D = sqrt( sqr(Ship.x - Earth.x) + sqr(Ship.y - Earth.y) ); // this is worth 19
A = G*Earth.mass/sqr(D); // this is worth 9, total is 28
However, notice that in calculating D, you take a square root, but when using it in the next calculation, you square it. Therefore you can just do this:
A = G*Earth.mass/( sqr(Ship.x - Earth.x) + sqr(Ship.y - Earth.y) ); // this is worth 15
So if my rule of thumb is true, I almost cut in half the cycle time.
However, I cannot even remember where I heard that rule before. I'd like to ask what is the actual cycle times for those basic arithmetic operations?
Assumptions:
everything is a 64-bit floating number in x64 architecture.
everything is already loaded into registers, so no worrying about hits and misses from caches or memory.
no interrupts to the CPU
no if/branching logic such as look ahead prediction
Edit: I suppose what I'm really trying to do is look inside the ALU and only count the cycle time of its logic for the 6 operations. If there is still variance within that, please explain what and why.
Note: I did not see any tags for machine code, so I chose the next closest thing, assembly. To be clear, I am talking about actual machine code operations in x64 architecture. Thus it doesn't matter whether those lines of code I wrote are in C#, C, Javascript, whatever. I'm sure each high-level language will have its own varying times so I don't wanna get into an argument over that. I think it's a shame that there's no machine code tag because when talking about performance and/or operation, you really need to get down into it.
At a minimum, one must understand that an operation has at least two interesting timings: the latency and the throughput.
Latency
The latency is how long any particular operation takes, from its inputs to its output. If you had a long series of operations where the output of one operation is fed into the input of the next, the latency would determine the total time. For example, an integer multiplication on most recent x86 hardware has a latency of 3 cycles: it takes 3 cycles to complete a single multiplication operation.
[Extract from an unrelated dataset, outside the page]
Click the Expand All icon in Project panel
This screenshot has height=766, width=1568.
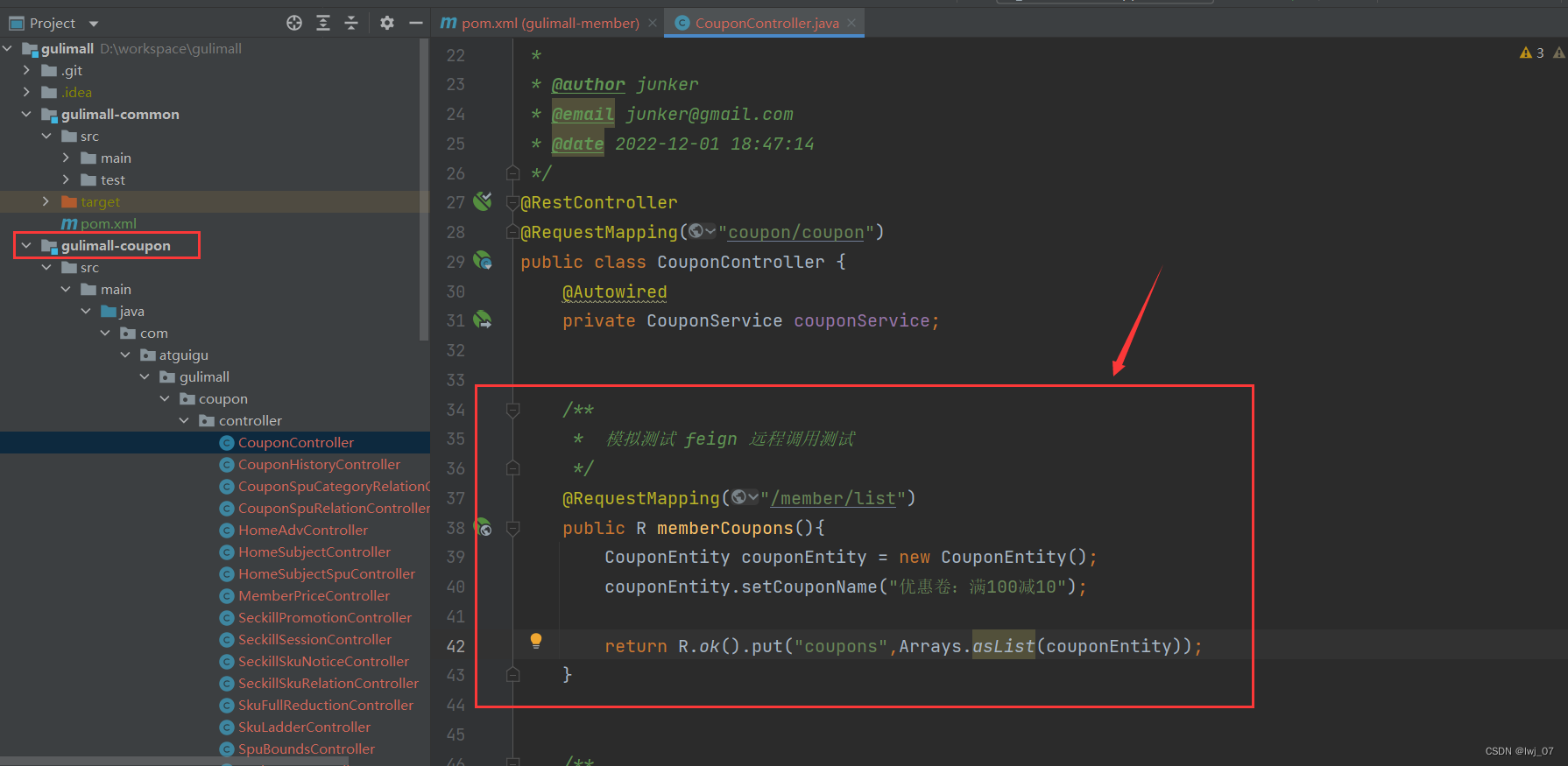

Integer addition has a latency of 1 cycle: the result is available the cycle after the addition executes. Latencies are generally positive integers.
Throughput
The throughput is the number of independent operations that can be performed per unit time. Since CPUs are pipelined and superscalar, this is often more than the inverse of the latency. For example, on most recent x86 chips, 4 integer addition operations can execute per cycle, even though the latency is 1 cycle. Similarly, 1 integer multiplication can execute, on average per cycle, even though any particular multiplication takes 3 cycles to complete (meaning that you must have multiple independent multiplications in progress at once to achieve this).
Inverse Throughput
When discussing instruction performance, it is common to give throughput numbers as "inverse throughput", which is simply 1 / throughput. This makes it easy to directly compare with latency figures without doing a division in your head. For example, the inverse throughput of addition is 0.25 cycles, versus a latency of 1 cycle, so you can immediately see that you if you have sufficient independent additions, they use only something like 0.25 cycles each.
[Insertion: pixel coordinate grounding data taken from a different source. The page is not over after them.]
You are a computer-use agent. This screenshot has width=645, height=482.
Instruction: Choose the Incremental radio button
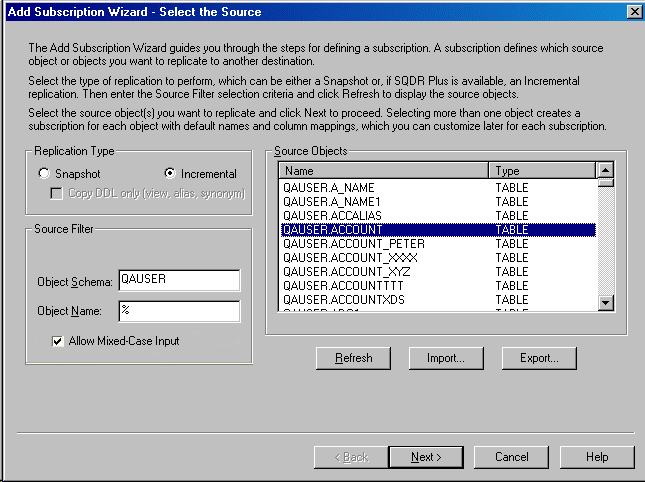(x=170, y=174)
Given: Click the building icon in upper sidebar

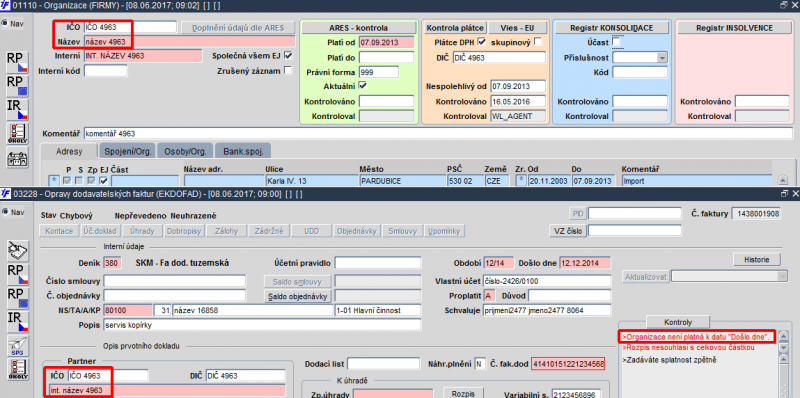Looking at the screenshot, I should pos(17,159).
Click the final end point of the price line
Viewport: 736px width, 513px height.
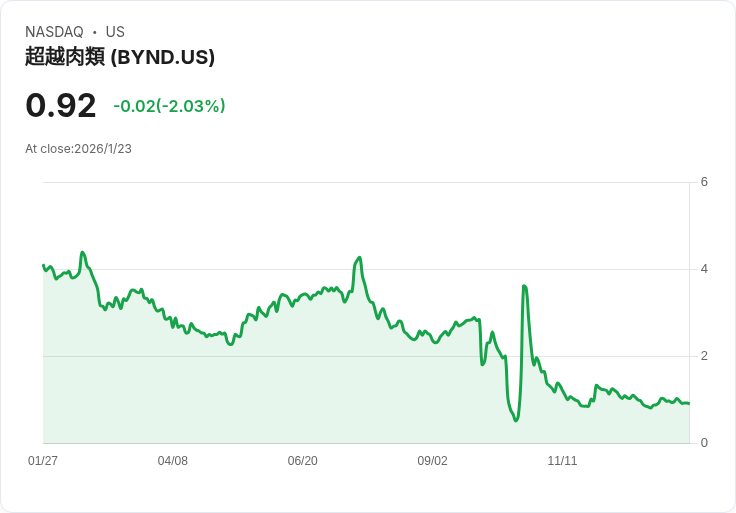tap(689, 403)
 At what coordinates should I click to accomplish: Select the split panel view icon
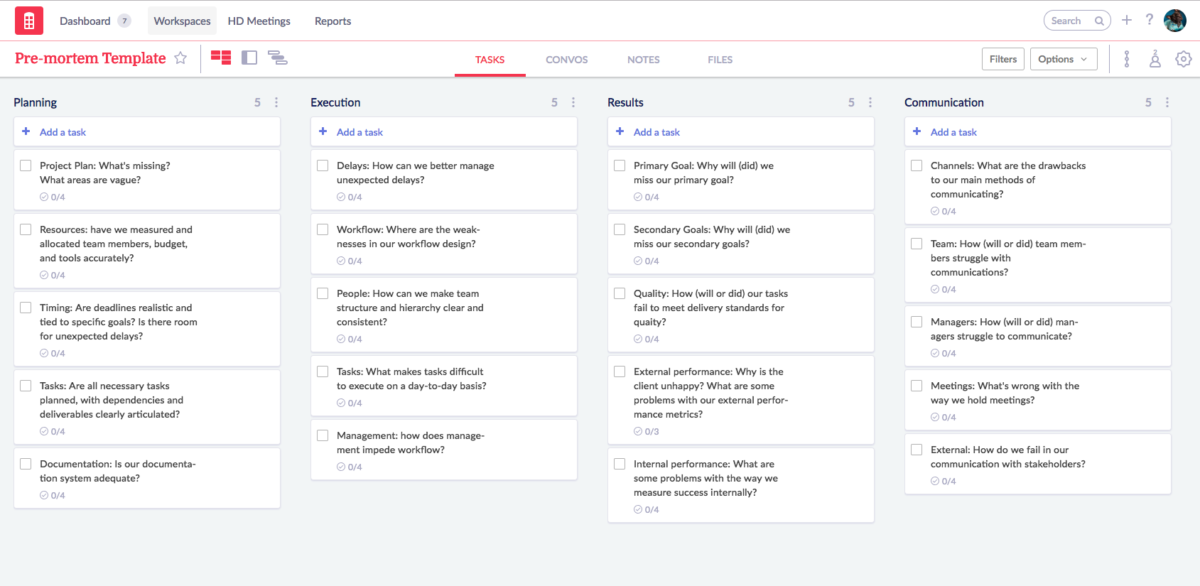coord(249,58)
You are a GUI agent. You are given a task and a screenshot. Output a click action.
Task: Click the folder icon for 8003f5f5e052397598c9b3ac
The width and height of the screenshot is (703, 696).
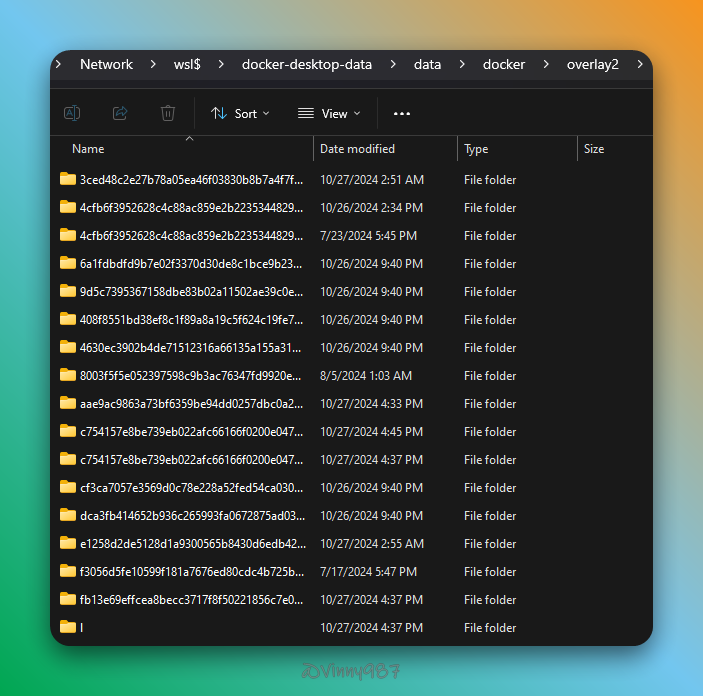pyautogui.click(x=68, y=376)
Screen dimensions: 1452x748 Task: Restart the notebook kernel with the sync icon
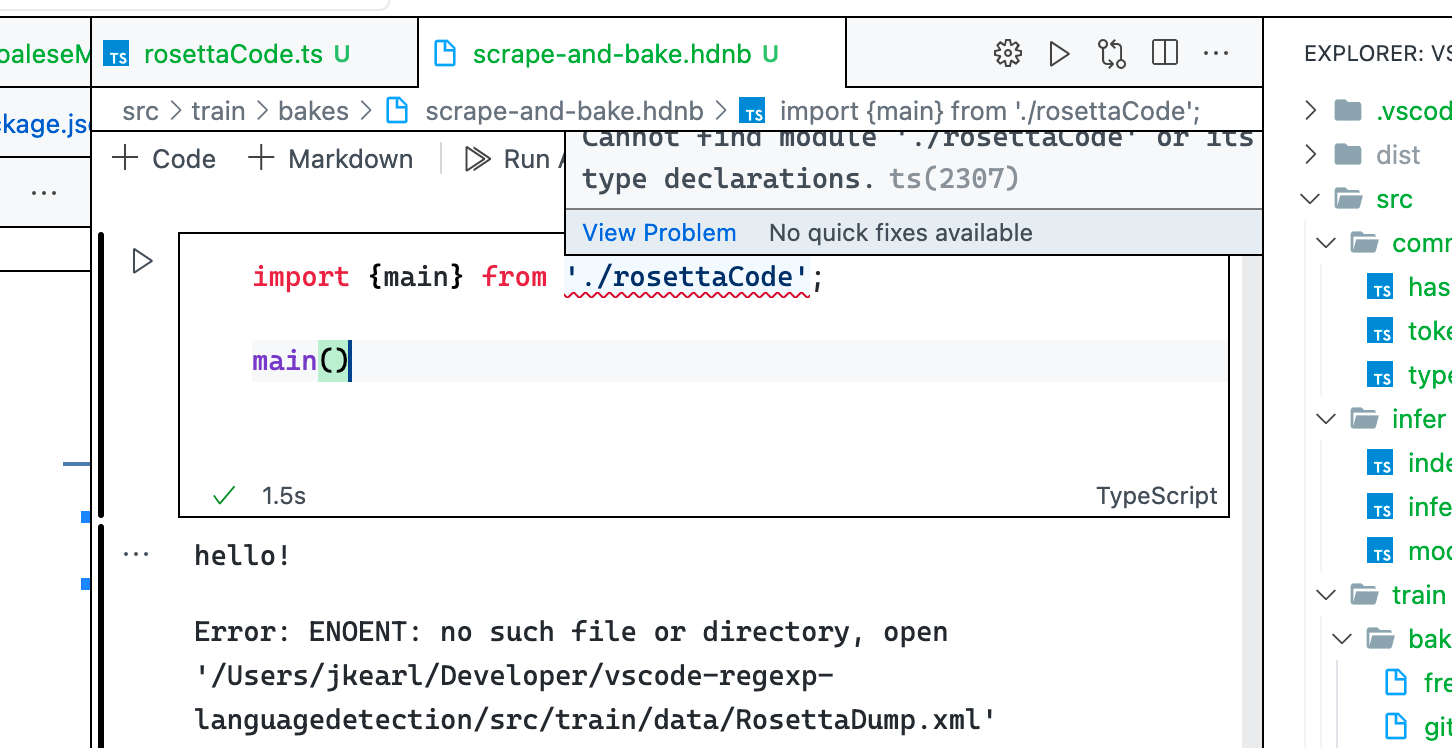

Below I'll use inverse throughput.
Variable Timings
Most simple instructions have fixed timings, at least in their reg-reg form. Some more complex mathematical operations, however, may have input-dependent timings. For example, addition, subtraction and multiplication usually have fixed timings in their integer and floating point forms, but on many platforms division has variable timings in integer, floating point or both. Agner's numbers often show a range to indicate this, but you shouldn't assume the operand space has been tested extensively, especially for floating point.
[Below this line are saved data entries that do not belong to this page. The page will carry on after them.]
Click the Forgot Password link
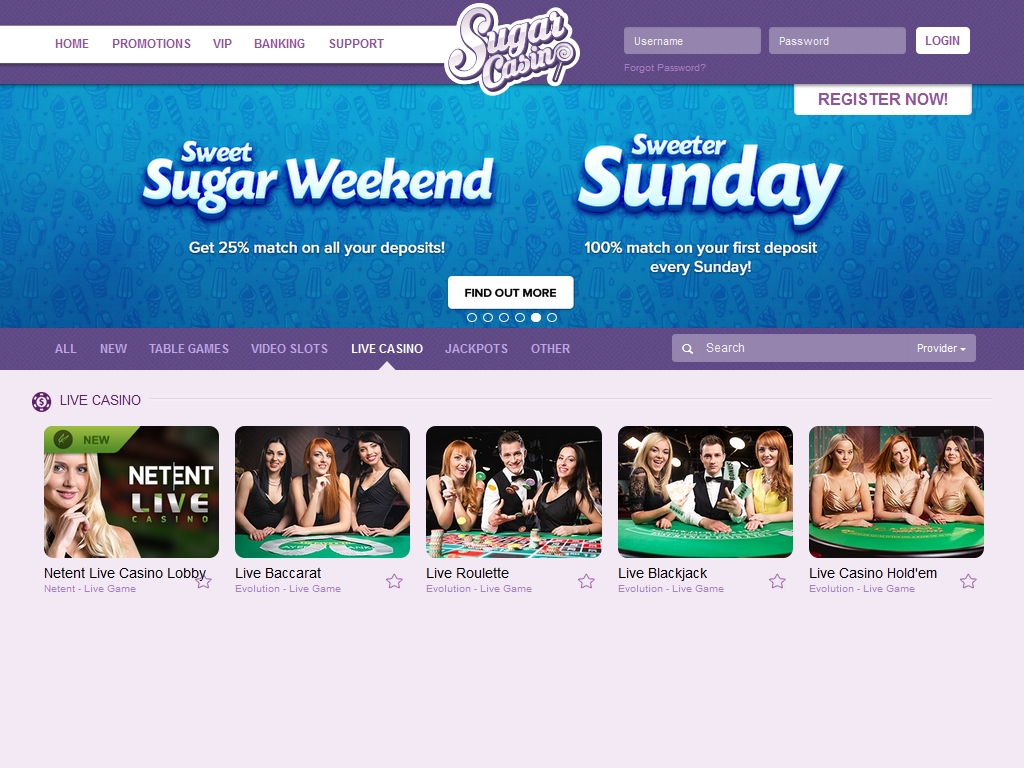[665, 68]
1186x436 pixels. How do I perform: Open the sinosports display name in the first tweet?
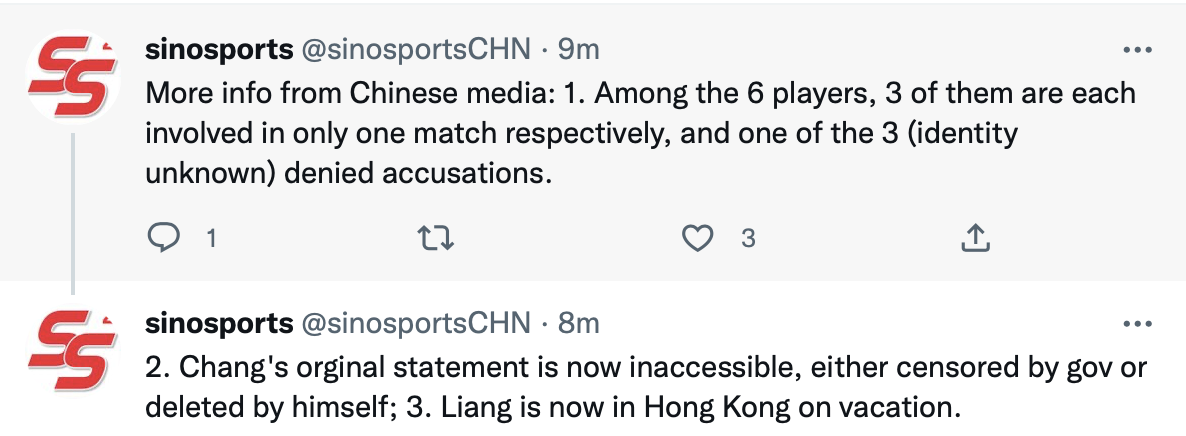click(219, 49)
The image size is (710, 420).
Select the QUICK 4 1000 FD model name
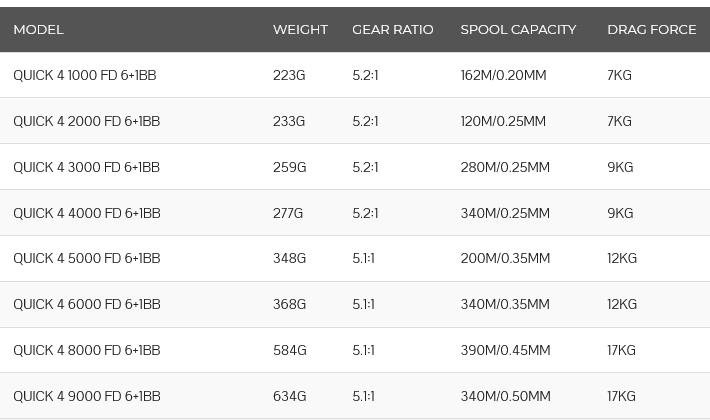tap(85, 76)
The Skylake numbers below, for example, show a small range, but it isn't clear if that's due to operand dependency (which would likely be larger) or something else.
Passing denormal inputs, or results that themselves are denormal may incur significant additional cost depending on the denormal mode. The numbers you'll see in the guides generally assume no denormals, but you might be able to find a discussion of denormal costs per operation elsewhere.
More Details
The above is necessary but often not sufficient information to fully qualify performance, since you have other factors to consider such as execution port contention, front-end bottlenecks, and so on. It's enough to start though and you are only asking for "rule of thumb" numbers if I understand it correctly.
Agner Fog
My recommended source for measured latency and inverse throughput numbers are Agner's Fogs guides. You want the files under 4. Instruction tables: Lists of instruction latencies, throughputs and micro-operation breakdowns for Intel, AMD and VIA CPUs, which lists fairly exhaustive timings on a huge variety of AMD and Intel CPUs. You can also get the numbers for some CPUs directly from Intel's guides, but I find them less complete and more difficult to use than Agner's.
Below I'll pull out the numbers for a couple of modern CPUs, for the basic operations you are interested in.
Intel Skylake
Lat Inv Tpt
add/sub (addsd, subsd) 4 0.5
multiply (mulsd) 4 0.5
divide (divsd) 13-14 4
sqrt (sqrtpd) 15-16 4-6
So a "rule of thumb" for latency would be add/sub/mul all cost 1, and division and sqrt are about 3 and 4, respectively. For throughput, the rule would be 1, 8, 8-12 respectively. Note also that the latency is much larger than the inverse throughput, especially for add, sub and mul: you'd need 8 parallel chains of operations if you wanted to hit the max throughput.
AMD Ryzen
Lat Inv Tpt
add/sub (addsd, subsd) 3 0.5
multiply (mulsd) 4 0.5
divide (divsd) 8-13 4-5
sqrt (sqrtpd) 14-15 4-8
The Ryzen numbers are broadly similar to recent Intel. Addition and subtraction are slightly lower latency, multiplication is the same. Latency-wise, the rule of thumb could still generally be summarized as 1/3/4 for add,sub,mul/div/sqrt, with some loss of precision.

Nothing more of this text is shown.